Records section start
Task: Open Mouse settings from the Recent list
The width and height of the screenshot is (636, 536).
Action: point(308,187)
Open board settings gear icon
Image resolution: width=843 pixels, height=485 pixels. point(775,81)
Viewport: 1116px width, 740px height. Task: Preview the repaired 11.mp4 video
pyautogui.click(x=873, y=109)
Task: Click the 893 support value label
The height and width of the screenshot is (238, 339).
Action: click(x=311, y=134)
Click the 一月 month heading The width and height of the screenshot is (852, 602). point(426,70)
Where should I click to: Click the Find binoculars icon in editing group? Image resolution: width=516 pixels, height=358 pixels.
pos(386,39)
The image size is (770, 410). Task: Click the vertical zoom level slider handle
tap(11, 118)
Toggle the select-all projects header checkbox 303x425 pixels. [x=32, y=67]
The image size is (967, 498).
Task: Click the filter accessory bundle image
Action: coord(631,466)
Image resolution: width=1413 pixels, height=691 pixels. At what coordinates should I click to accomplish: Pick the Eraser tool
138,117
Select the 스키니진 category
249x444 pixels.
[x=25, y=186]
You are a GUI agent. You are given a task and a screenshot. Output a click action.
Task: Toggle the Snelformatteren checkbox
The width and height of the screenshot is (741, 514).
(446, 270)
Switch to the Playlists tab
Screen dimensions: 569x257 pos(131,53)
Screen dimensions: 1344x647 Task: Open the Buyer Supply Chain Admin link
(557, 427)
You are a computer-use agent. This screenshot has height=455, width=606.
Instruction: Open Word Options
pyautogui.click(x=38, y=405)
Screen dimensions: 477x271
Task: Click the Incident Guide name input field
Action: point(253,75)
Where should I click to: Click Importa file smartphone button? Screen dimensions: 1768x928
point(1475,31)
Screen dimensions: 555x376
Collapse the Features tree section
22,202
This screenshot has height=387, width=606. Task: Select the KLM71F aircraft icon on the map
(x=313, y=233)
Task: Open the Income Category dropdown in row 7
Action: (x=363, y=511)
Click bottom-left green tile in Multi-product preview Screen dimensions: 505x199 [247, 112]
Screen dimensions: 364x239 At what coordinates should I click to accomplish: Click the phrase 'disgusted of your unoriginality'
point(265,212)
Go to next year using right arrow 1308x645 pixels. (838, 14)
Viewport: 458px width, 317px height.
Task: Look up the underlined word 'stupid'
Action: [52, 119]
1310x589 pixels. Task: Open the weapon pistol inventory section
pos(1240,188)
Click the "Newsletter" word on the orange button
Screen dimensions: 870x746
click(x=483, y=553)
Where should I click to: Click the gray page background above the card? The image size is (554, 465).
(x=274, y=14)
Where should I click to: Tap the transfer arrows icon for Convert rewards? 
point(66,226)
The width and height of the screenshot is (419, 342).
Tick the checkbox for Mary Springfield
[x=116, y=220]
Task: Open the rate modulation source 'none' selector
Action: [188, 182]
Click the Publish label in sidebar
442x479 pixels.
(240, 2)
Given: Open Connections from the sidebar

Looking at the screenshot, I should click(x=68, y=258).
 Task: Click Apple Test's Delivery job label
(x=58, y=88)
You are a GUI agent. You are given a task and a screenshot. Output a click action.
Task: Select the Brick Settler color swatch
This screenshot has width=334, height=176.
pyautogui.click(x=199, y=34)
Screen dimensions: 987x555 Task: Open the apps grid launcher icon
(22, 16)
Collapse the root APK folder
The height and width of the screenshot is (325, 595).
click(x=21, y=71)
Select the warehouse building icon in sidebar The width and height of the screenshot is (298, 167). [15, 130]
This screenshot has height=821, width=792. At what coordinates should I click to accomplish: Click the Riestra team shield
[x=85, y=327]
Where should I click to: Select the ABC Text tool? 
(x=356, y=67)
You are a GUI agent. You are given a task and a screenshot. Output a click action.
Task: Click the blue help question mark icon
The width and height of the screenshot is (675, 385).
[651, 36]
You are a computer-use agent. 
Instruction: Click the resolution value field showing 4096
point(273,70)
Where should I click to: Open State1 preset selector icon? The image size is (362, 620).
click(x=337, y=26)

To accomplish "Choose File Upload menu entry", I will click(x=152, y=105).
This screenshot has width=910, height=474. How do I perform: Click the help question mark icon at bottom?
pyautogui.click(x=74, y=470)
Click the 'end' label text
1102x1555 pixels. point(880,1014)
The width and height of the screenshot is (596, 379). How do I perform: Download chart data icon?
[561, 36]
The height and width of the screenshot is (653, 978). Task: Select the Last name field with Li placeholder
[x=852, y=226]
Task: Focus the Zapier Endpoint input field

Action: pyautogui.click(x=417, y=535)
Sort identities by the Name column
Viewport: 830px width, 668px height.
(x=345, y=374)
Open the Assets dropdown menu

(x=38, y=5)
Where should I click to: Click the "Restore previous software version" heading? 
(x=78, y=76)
Records section end
Task item - All of the records shown above should be reproduced exactly.

Reply -
Task: Open Mouse settings from the Recent list
The width and height of the screenshot is (636, 536).
Action: point(308,187)
Open board settings gear icon
Image resolution: width=843 pixels, height=485 pixels. point(775,81)
Viewport: 1116px width, 740px height. Task: Preview the repaired 11.mp4 video
pyautogui.click(x=873, y=109)
Task: Click the 893 support value label
The height and width of the screenshot is (238, 339).
Action: click(x=311, y=134)
Click the 一月 month heading The width and height of the screenshot is (852, 602). point(426,70)
Where should I click to: Click the Find binoculars icon in editing group? Image resolution: width=516 pixels, height=358 pixels.
pos(386,39)
The image size is (770, 410). Task: Click the vertical zoom level slider handle
tap(11, 118)
Toggle the select-all projects header checkbox 303x425 pixels. [x=32, y=67]
The image size is (967, 498).
Task: Click the filter accessory bundle image
Action: coord(631,466)
Image resolution: width=1413 pixels, height=691 pixels. At what coordinates should I click to accomplish: Pick the Eraser tool
138,117
Select the 스키니진 category
249x444 pixels.
[x=25, y=186]
You are a GUI agent. You are given a task and a screenshot. Output a click action.
Task: Toggle the Snelformatteren checkbox
The width and height of the screenshot is (741, 514).
(446, 270)
Switch to the Playlists tab
Screen dimensions: 569x257 pos(131,53)
Screen dimensions: 1344x647 Task: Open the Buyer Supply Chain Admin link
(557, 427)
You are a computer-use agent. This screenshot has height=455, width=606.
Instruction: Open Word Options
pyautogui.click(x=38, y=405)
Screen dimensions: 477x271
Task: Click the Incident Guide name input field
Action: point(253,75)
Where should I click to: Click Importa file smartphone button? Screen dimensions: 1768x928
point(1475,31)
Screen dimensions: 555x376
Collapse the Features tree section
22,202
This screenshot has height=387, width=606. Task: Select the KLM71F aircraft icon on the map
(x=313, y=233)
Task: Open the Income Category dropdown in row 7
Action: (x=363, y=511)
Click bottom-left green tile in Multi-product preview Screen dimensions: 505x199 [247, 112]
Screen dimensions: 364x239 At what coordinates should I click to accomplish: Click the phrase 'disgusted of your unoriginality'
point(265,212)
Go to next year using right arrow 1308x645 pixels. (838, 14)
Viewport: 458px width, 317px height.
Task: Look up the underlined word 'stupid'
Action: [52, 119]
1310x589 pixels. Task: Open the weapon pistol inventory section
pos(1240,188)
Click the "Newsletter" word on the orange button
Screen dimensions: 870x746
click(x=483, y=553)
Where should I click to: Click the gray page background above the card? The image size is (554, 465).
(x=274, y=14)
Where should I click to: Tap the transfer arrows icon for Convert rewards? 
point(66,226)
The width and height of the screenshot is (419, 342).
Tick the checkbox for Mary Springfield
[x=116, y=220]
Task: Open the rate modulation source 'none' selector
Action: [188, 182]
Click the Publish label in sidebar
442x479 pixels.
(240, 2)
Given: Open Connections from the sidebar

Looking at the screenshot, I should click(x=68, y=258).
 Task: Click Apple Test's Delivery job label
(x=58, y=88)
You are a GUI agent. You are given a task and a screenshot. Output a click action.
Task: Select the Brick Settler color swatch
This screenshot has width=334, height=176.
pyautogui.click(x=199, y=34)
Screen dimensions: 987x555 Task: Open the apps grid launcher icon
(22, 16)
Collapse the root APK folder
The height and width of the screenshot is (325, 595).
click(x=21, y=71)
Select the warehouse building icon in sidebar The width and height of the screenshot is (298, 167). [15, 130]
This screenshot has height=821, width=792. At what coordinates should I click to accomplish: Click the Riestra team shield
[x=85, y=327]
Where should I click to: Select the ABC Text tool? 
(x=356, y=67)
You are a GUI agent. You are given a task and a screenshot. Output a click action.
Task: Click the blue help question mark icon
The width and height of the screenshot is (675, 385).
[651, 36]
You are a computer-use agent. 
Instruction: Click the resolution value field showing 4096
point(273,70)
Where should I click to: Open State1 preset selector icon? The image size is (362, 620).
click(x=337, y=26)

To accomplish "Choose File Upload menu entry", I will click(x=152, y=105).
This screenshot has width=910, height=474. How do I perform: Click the help question mark icon at bottom?
pyautogui.click(x=74, y=470)
Click the 'end' label text
1102x1555 pixels. point(880,1014)
The width and height of the screenshot is (596, 379). How do I perform: Download chart data icon?
[561, 36]
The height and width of the screenshot is (653, 978). Task: Select the Last name field with Li placeholder
[x=852, y=226]
Task: Focus the Zapier Endpoint input field

Action: pyautogui.click(x=417, y=535)
Sort identities by the Name column
Viewport: 830px width, 668px height.
(x=345, y=374)
Open the Assets dropdown menu

(x=38, y=5)
Where should I click to: Click the "Restore previous software version" heading? 
(x=78, y=76)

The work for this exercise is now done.